Yaşlılığın da nimetleri var. Sanmayın ki her hali zor!
Bir kere, yaş aldıkça insanın üzerine acayip bir rahatlık geliyor. Eski titizlikler, koşarak yetişme telaşları, gereksiz ilişkilere tahammül etme zorunluluğu fılan ortadan kalkıyor. Daha açık sözlü oluyor insan. Dolambaçlı yollara sapmıyor, lafı dolandırmayı zaman kaybı görüp ne istiyorsa direk net söylüyor. Bu yaşlar felsefenin bittiği yaşlar diyorum gülüyorlar. Bizim felsefeci Engin ile hiç anlaşamıyoruz bu konuda. O “felsefe bitmez daima sorgulanacak yeni sorular vardır” der, Heidegger’in “varlığın sesine kulak veren düşüncenin sonu gelmez” düsturuyla alır sazı eline ta Sokrates’e kadar uzanır, bendenizi de yanından kaçırır.

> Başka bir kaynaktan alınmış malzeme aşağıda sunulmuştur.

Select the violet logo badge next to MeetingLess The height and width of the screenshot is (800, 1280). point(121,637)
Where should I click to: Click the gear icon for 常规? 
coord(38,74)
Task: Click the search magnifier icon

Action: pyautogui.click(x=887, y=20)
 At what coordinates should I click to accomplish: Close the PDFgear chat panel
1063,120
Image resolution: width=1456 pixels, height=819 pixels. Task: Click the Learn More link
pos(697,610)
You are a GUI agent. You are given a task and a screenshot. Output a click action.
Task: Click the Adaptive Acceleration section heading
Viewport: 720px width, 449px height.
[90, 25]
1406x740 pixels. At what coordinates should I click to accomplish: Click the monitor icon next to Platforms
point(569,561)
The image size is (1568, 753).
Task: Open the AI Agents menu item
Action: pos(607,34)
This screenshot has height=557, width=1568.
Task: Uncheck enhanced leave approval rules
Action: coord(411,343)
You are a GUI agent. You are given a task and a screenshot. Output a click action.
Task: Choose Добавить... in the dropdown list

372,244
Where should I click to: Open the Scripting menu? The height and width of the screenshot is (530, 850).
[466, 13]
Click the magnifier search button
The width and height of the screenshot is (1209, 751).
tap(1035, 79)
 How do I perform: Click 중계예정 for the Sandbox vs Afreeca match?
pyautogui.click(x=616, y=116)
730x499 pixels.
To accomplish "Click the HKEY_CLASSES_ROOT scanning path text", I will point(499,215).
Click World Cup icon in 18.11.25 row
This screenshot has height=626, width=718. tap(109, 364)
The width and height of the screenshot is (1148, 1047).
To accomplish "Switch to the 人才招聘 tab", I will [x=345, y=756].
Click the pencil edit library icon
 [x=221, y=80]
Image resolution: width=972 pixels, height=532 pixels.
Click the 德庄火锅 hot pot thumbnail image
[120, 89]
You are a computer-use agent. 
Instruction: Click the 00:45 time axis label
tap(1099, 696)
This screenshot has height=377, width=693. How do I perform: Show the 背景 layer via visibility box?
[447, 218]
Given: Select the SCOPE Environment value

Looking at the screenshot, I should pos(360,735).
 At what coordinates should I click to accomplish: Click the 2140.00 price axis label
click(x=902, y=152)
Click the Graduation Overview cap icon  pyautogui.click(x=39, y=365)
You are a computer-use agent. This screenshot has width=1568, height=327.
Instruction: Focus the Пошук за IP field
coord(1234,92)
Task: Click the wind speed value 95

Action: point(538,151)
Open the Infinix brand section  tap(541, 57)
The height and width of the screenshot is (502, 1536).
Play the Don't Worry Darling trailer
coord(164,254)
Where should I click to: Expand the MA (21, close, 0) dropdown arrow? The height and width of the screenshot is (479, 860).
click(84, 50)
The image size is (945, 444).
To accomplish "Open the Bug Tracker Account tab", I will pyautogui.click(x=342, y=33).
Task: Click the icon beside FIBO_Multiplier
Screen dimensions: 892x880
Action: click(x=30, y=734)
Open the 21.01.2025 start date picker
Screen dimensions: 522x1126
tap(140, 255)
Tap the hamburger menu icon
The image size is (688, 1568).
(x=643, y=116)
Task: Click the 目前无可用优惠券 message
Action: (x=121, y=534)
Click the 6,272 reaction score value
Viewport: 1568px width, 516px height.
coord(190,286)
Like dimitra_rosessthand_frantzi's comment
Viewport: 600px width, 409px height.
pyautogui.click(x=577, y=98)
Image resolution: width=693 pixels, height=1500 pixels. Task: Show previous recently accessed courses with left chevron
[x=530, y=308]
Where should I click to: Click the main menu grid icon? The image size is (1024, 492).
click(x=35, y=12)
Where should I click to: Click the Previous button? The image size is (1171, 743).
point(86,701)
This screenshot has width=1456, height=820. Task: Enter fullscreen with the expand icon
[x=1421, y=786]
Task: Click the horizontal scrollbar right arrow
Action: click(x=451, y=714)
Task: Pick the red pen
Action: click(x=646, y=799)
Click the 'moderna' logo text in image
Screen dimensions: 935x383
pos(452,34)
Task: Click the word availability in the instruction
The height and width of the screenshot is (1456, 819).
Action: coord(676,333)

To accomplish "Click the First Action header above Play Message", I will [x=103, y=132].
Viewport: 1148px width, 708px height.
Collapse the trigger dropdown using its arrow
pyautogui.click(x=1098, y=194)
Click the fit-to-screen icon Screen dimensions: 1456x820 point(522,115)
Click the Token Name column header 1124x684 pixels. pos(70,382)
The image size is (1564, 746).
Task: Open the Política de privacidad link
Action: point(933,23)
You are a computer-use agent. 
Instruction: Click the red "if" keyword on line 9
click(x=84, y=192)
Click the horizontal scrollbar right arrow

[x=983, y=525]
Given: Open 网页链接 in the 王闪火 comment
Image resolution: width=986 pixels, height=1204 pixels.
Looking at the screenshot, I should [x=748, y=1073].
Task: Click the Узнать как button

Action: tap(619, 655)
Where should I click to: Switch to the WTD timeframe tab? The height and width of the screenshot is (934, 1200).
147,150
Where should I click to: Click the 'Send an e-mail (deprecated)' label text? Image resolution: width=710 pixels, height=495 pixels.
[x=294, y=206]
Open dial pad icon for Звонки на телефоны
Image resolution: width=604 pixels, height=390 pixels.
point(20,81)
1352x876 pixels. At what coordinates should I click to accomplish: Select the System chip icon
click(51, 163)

Zaten denizin kenarında sahillere yapılan dev havuzlara da çok kızıyorum. Denize seyrediyor, denizin maviliğinden utanmadan klorlu kuyu suyuyla doldurulan havuzlara girip çıkıyorlar. Bunu da hiç anlamıyorum!
Kişi kendini oyalayacak, mutlu ve huzurlu kılacak uğraşlarını ilk gençliğinden itibaren edinmek zorunda. Yoksa ileri yaşlarında dımdızlak kalmak var. Kendi kutsalını oluşturamayan, başkalarının kutsalını benimsemek zorunda kalıyor!
Sürekli aradık. Neyi aradığımızı bilmeden aradık.
Önceleri sandık ki, aşk ve sonsuz sevgi var ve onu bulursak her şey çok güzel olacak. Sonraları aşkın başlangıçları değil bitişleri simgelediğini öğrendik. Ve her başlangıcın yanında bitişi de görmeye alıştık. Alışmak maskelerin derisini kalınlaştırmaktan başka işe yaramadı. Her geçen gün kalınlaşan maskelerimizle yürüdük hayata. Alıştığımız her şeyi doğal görmeye başladık. Başka türlüsü olmazmış gibi...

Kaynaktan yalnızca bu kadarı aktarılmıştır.